DIRECTIONS FOR THIS TASK
Please say how many lines in the entries below hold the string "accomplish", with no other words.

── THE DATA

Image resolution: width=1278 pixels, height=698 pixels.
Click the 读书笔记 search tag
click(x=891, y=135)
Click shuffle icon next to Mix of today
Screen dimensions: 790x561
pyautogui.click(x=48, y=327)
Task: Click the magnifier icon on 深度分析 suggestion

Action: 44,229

────
── THE DATA

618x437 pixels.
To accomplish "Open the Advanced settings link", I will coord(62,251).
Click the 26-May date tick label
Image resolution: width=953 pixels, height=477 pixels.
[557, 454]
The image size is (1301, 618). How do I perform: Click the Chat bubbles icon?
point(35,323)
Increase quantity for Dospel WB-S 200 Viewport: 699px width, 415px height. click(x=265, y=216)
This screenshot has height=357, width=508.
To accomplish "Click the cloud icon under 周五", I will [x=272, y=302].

────

ANSWER TO THE PROBLEM
2